Dataset records:

########

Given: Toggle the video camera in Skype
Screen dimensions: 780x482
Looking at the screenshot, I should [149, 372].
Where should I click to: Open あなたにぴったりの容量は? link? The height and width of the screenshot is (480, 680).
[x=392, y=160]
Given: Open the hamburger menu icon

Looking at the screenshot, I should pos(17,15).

########

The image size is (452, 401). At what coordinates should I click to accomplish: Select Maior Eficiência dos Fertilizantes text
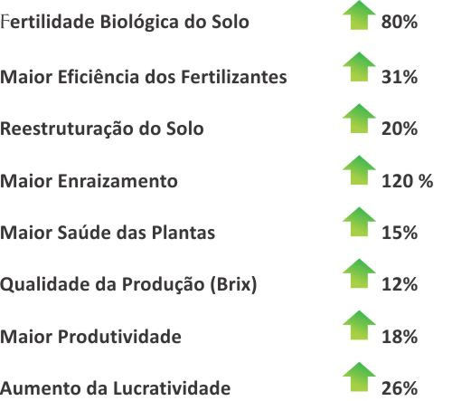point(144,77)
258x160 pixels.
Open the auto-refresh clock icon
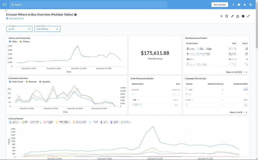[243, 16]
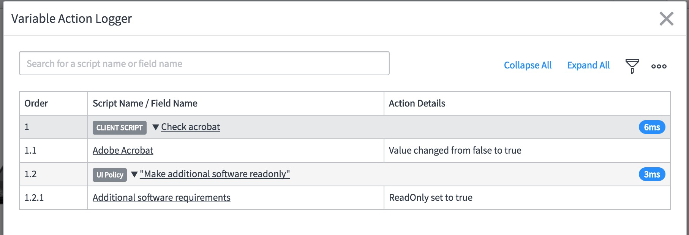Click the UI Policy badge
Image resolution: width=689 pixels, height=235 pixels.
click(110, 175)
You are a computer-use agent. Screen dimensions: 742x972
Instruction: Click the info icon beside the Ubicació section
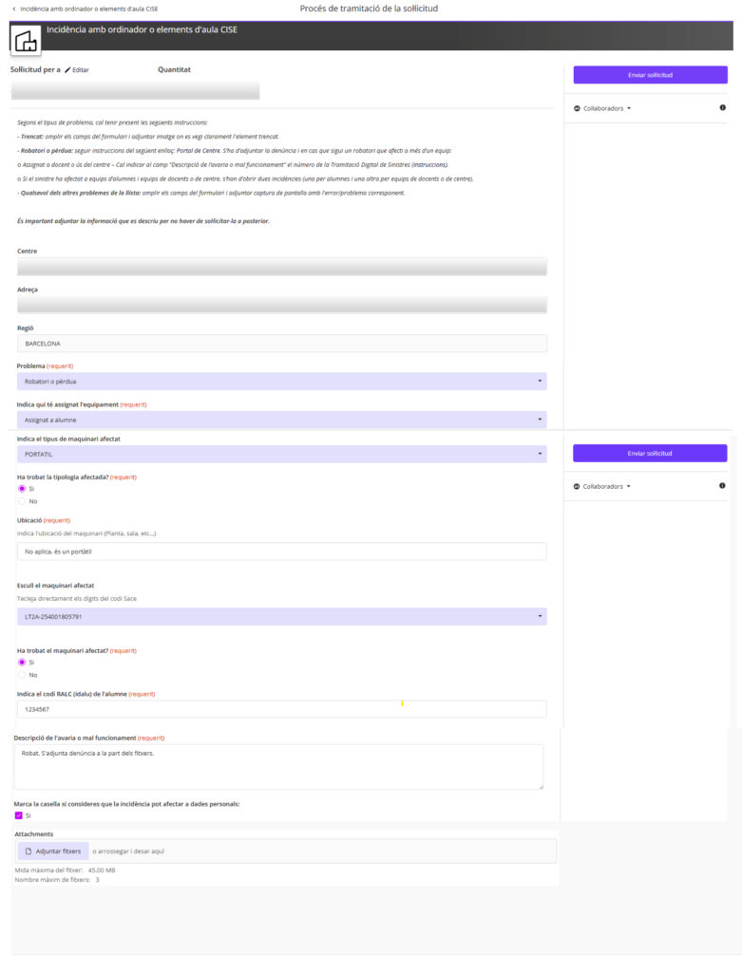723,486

########

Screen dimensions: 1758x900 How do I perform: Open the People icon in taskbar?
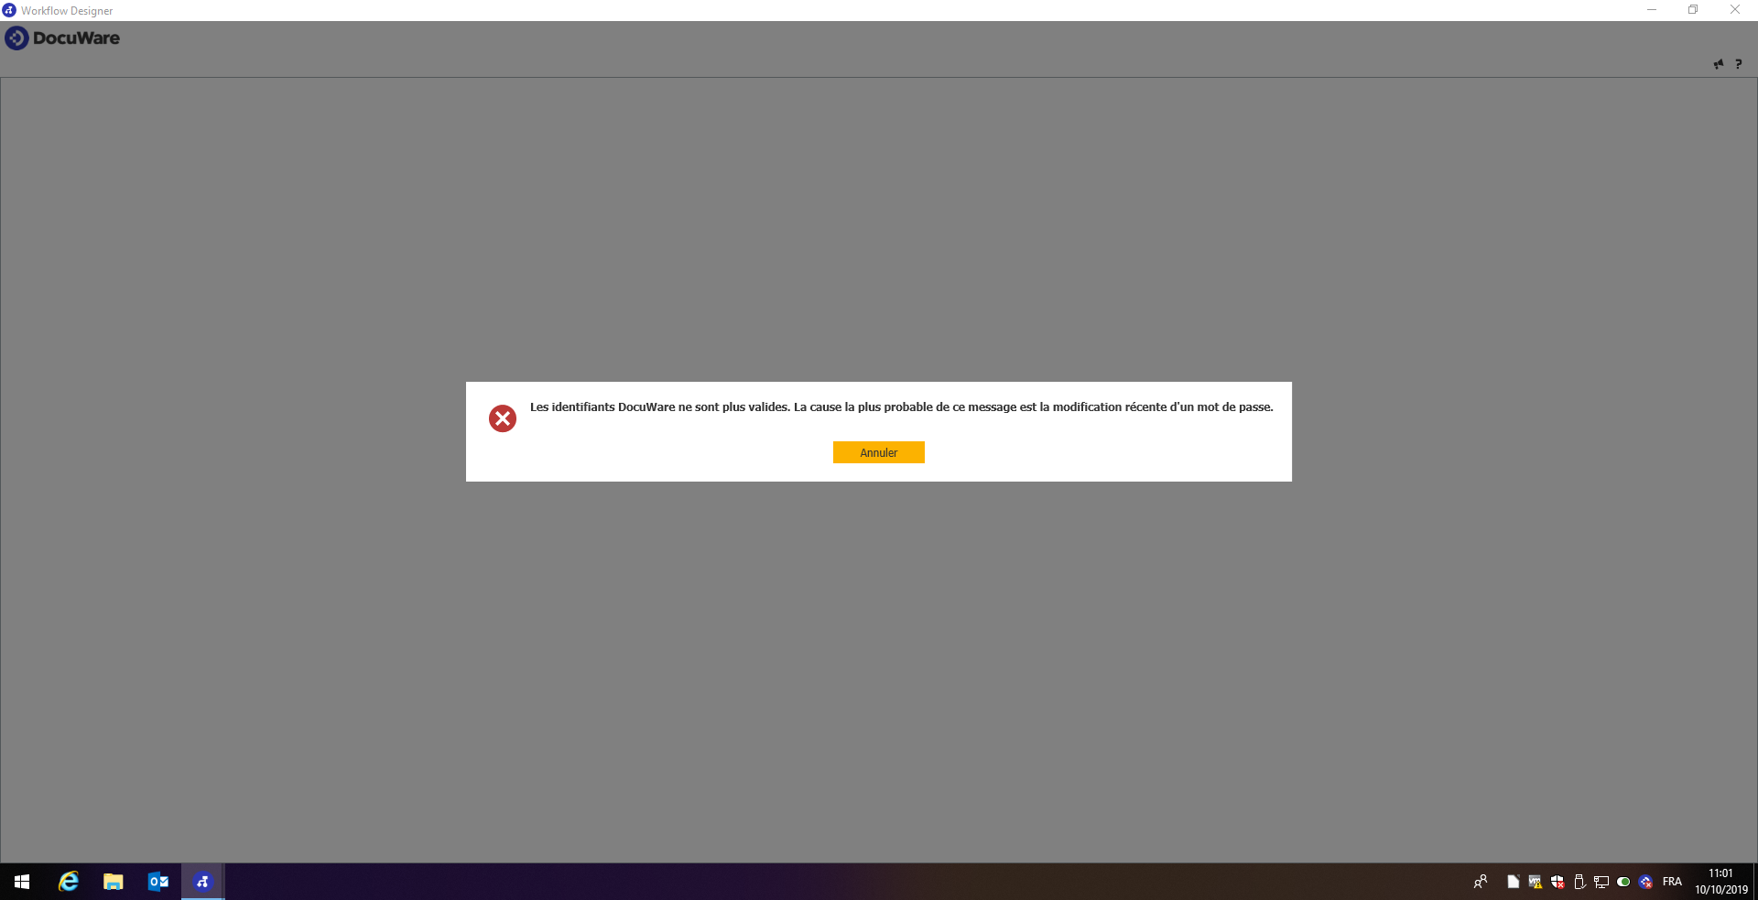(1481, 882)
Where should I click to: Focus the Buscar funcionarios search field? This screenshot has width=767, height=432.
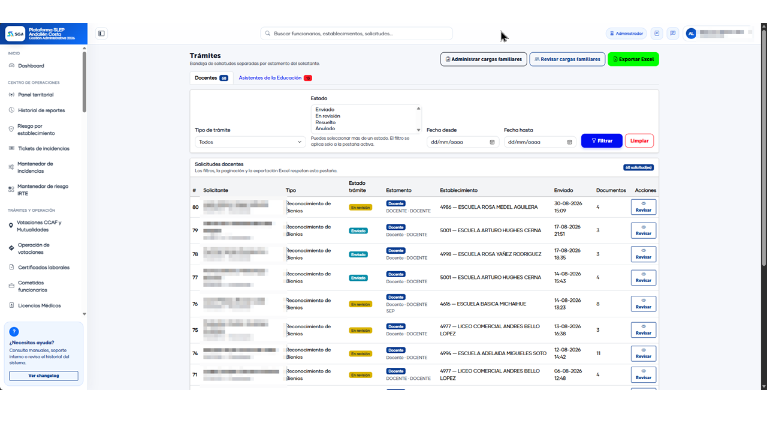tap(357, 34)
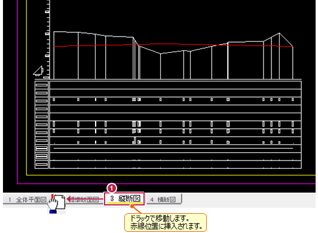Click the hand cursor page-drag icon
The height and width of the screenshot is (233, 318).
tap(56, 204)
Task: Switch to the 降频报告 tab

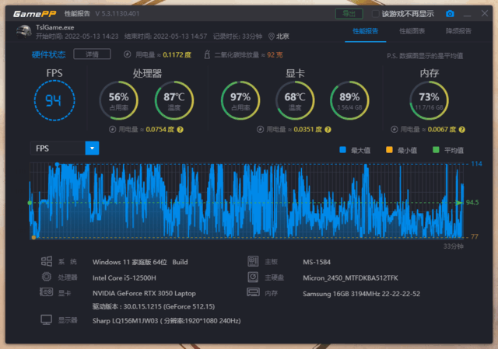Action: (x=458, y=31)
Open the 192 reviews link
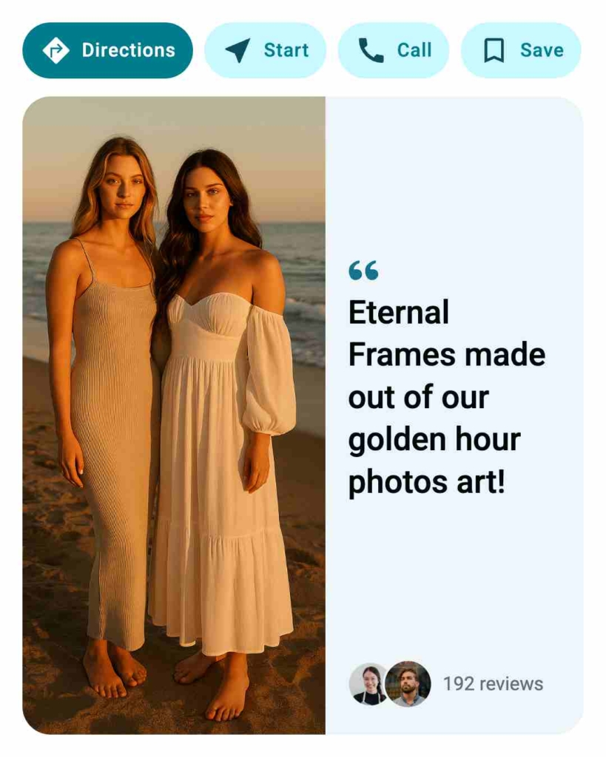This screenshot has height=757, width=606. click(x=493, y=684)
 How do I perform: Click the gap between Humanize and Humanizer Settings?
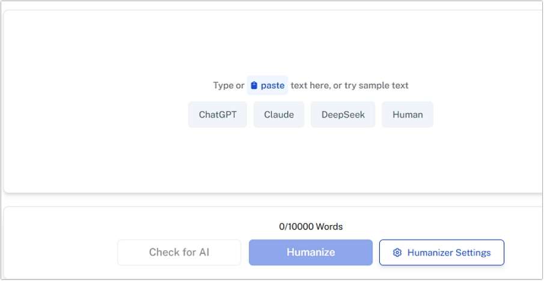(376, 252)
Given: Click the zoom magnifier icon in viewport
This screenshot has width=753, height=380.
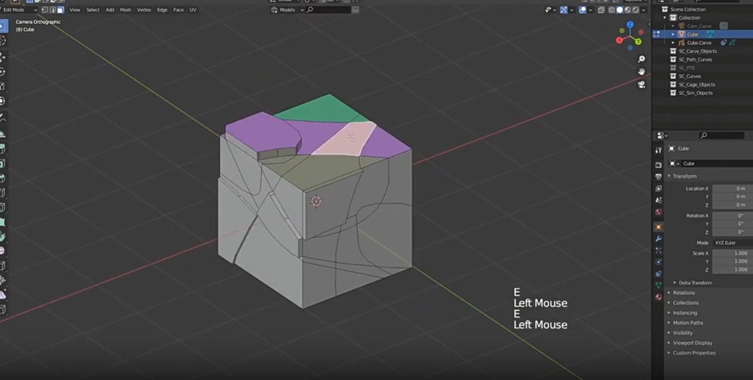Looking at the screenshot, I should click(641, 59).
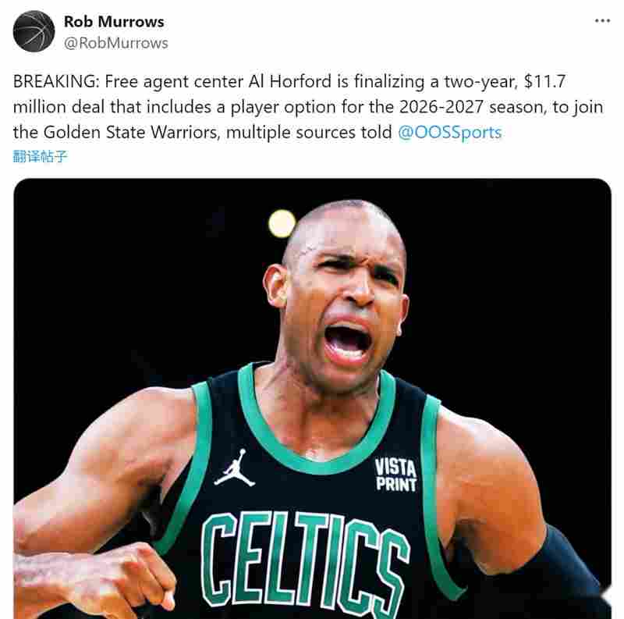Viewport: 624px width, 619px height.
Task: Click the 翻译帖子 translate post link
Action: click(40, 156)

########

§ **Exercise details**
Using the records above, print exactly the run of lines that starts with the line with "Where should I click to: Focus" and goes on through the line with "Given: Click the", pictures excluded.

§ **Final answer**
Where should I click to: Focus the Buscar funcionarios search field? This screenshot has width=767, height=432.
tap(357, 34)
Click the hand cursor page-drag icon
The height and width of the screenshot is (233, 318).
tap(56, 204)
Task: Switch to the 降频报告 tab

Action: (x=458, y=31)
Open the 192 reviews link
This screenshot has height=757, width=606. click(x=493, y=684)
 How do I perform: Click the gap between Humanize and Humanizer Settings?
(376, 252)
Given: Click the zoom magnifier icon in viewport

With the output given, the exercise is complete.